# Your objective
Copying exactly, give the lines in the material below from the one with "Screen dimensions: 190x160" to the one with "Open the Steuersätze verwalten link", ends included, and nothing besides.

# Dataset entries

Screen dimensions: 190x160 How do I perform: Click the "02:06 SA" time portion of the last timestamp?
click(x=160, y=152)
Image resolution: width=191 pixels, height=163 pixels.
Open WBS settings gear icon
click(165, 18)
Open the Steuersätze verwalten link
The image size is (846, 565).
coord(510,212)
==
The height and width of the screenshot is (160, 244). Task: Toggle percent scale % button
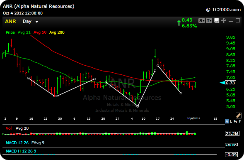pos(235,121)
* * *
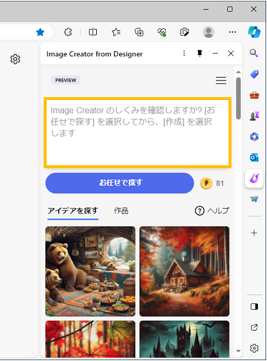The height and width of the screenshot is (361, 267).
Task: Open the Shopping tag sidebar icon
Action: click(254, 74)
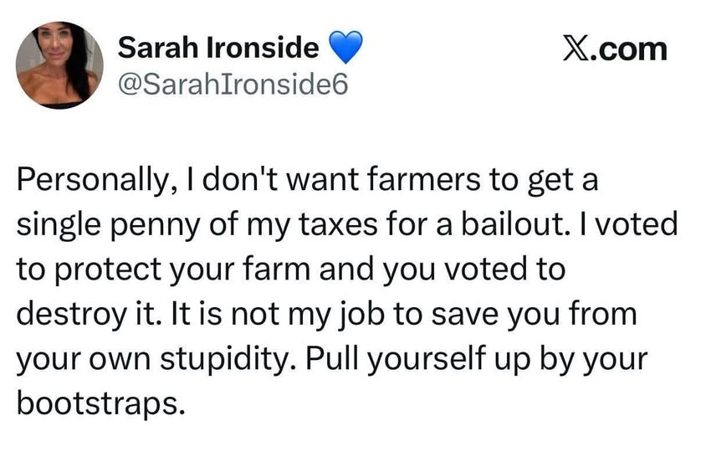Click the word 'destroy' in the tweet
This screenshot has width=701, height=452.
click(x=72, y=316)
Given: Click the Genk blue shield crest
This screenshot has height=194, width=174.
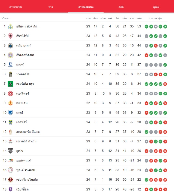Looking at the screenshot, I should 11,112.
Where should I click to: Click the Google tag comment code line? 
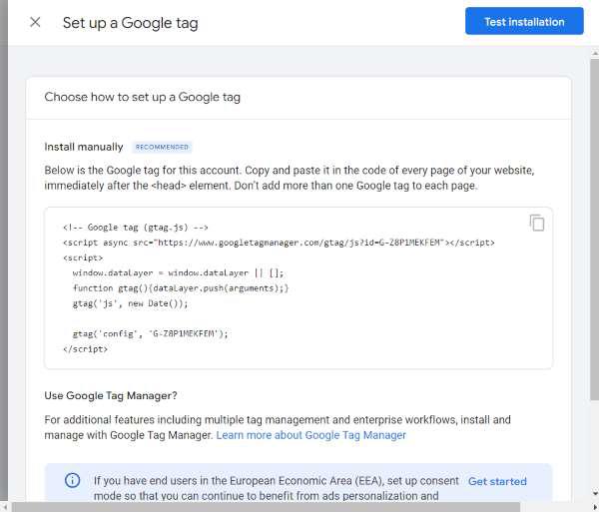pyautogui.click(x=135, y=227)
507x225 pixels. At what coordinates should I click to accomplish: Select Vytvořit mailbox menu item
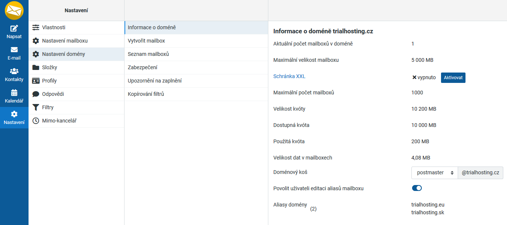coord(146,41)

# Answer box
Screen dimensions: 190x160 How do I perform: Click the "02:06 SA" time portion of the last timestamp?
click(x=160, y=152)
Image resolution: width=191 pixels, height=163 pixels.
Open WBS settings gear icon
click(165, 18)
Open the Steuersätze verwalten link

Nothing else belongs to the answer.